İşitsel dikkati bozuk olan çocuklar konuşulanı dinlemiyormuş görüntüsü verir. Bir komutu birkaç defa söyledikten sona yerine getirir. Sınıfta öğretmeni dinlemez, dışarıdan gelen uyarılarla hemen dikkati dağılır. Elindeki kalem, defter ve oyuncak gibi malzemeyle uğraşır, dersi takip edemez. Derste sıkılması nedeniyle, sınıfın dikkatini ve huzurunu bozacak konuşma, arkadaşlarına laf atma ve garip sesler çıkarma gibi davranışlar sergileyebilir. Ders anlatılırken dalıp gider, hayaller kurar.
Okuma ve yazma kaliteleri yaşıtlarından kötü, defter düzeni ve yazıları bozuk olabilir. Okurken sık hata yapabilir. Genellikle kelime uydurmalarına, hece atlama ya da eklemelerine sık rastlanır. Öğrettiğiniz ve iyi öğrendiğini düşündüğünüz bir bilgiyi de çabuk unutabilir. Kendine uygun bir çalışma düzeni ve sistemi geliştiremez. Yaşanan tüm bu öğrenme zorluklarına, sınavlarda dikkatsizce yapılan hatalar da eklenir. Sabırsızlığı ve çabuk sıkılması, sorulan soruları yanlış okumasına dolayısıyla da yanlış anlamasına neden olur.
2)AŞIRI HAREKETLİLİK (HİPERAKTİVİTE)
Aslında her çocuğun hareketli ve enerjik olması beklenir. Çocuk koşar, düşer ve gürültü çıkararak oynar. Bunların hepsi doğal karşılanabilir. Ancak hiperaktivite denince, yaşıtlarına oranla daha hareketli çocuk akla gelir. Her hiperaktif çocuk, düz duvara tırmanacak kadar hareketli ve kontrolsüz değildir.
Hiperaktivite bir anlamda kıpırtılı olma, oturamama olarak tanımlanabilir. Okul öncesi dönemlerde (3-6 yaş arası) bu çocukların hareketlilikleri ve enerjileri daha fazladır. Oturmayı sevmezler, ev içinde koşuşturur ve “Dur” sözünden anlamazlar. Oturmaları gereken durumlardaysa elleri ayakları oynar. Çok konuşur, iki kişi konuşurken araya girerler. Masanın başında oturamaz dolayısıyla derslerini masada çalışmayı sevmezler.
3) DÜRTÜSELLİK
Sonunu düşünmeden eyleme geçme olarak tarif edilebilecek olan dürtüsellik, bu çocukların sosyal uyumlarını bozan en ciddi belirti kümesidir. Sabırsızlıkları, sırasını beklemekte güçlük çekmeleri ve yönergeleri dinlememeleri tipik özellikleridir. Sonuçta kendileri ve çevresindekiler için zararlı olabilecek fevri hareketleri, sınır tanımadaki zorlukları davranış sorunlarının ilk habercileri gibidir.
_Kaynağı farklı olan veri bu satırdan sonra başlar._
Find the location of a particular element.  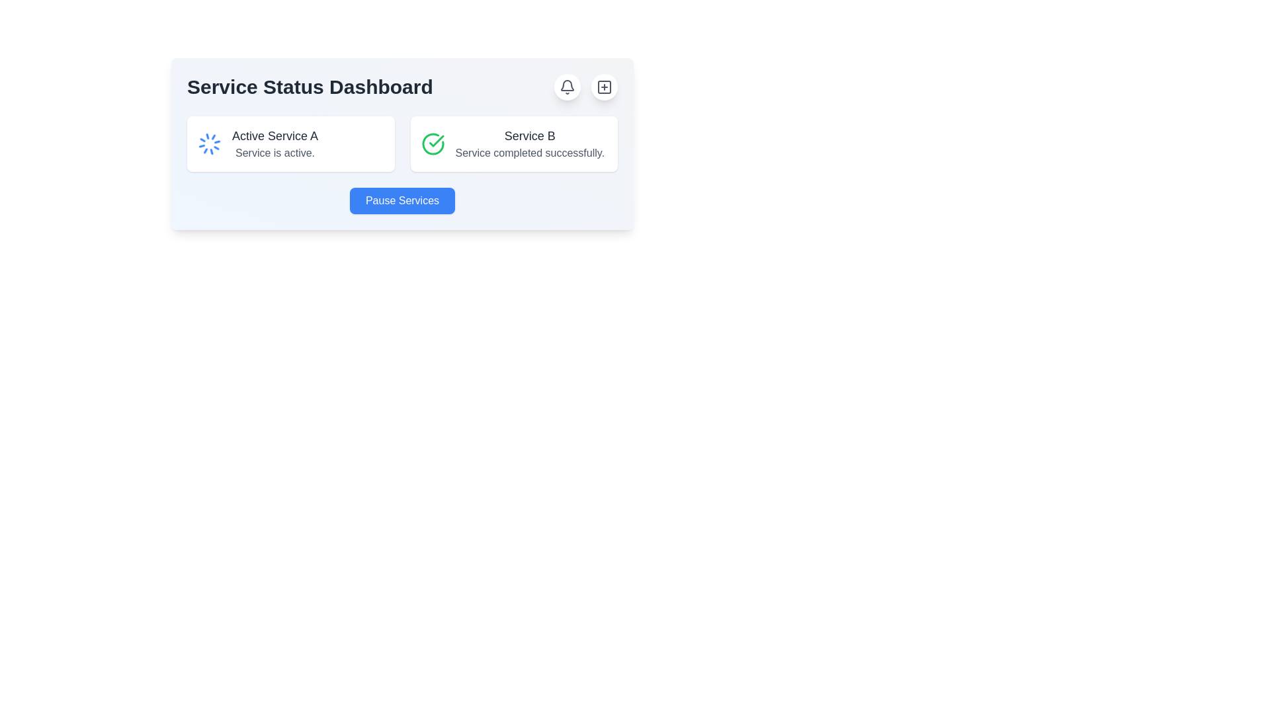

Yaşıtlarıyla birlikte olduklarında olaylara aşırı tepki vermeleri, fiil ve sözle arkadaşlarını rahatsız etmeleri nedeniyle toplum içinde ‘istenmeyen’ ilan edilirler. Bu çocuklar disipline olmadaki zorlukları nedeniyle kuralları sevmezler, kurallara ve otoriteye karşı gelirler.”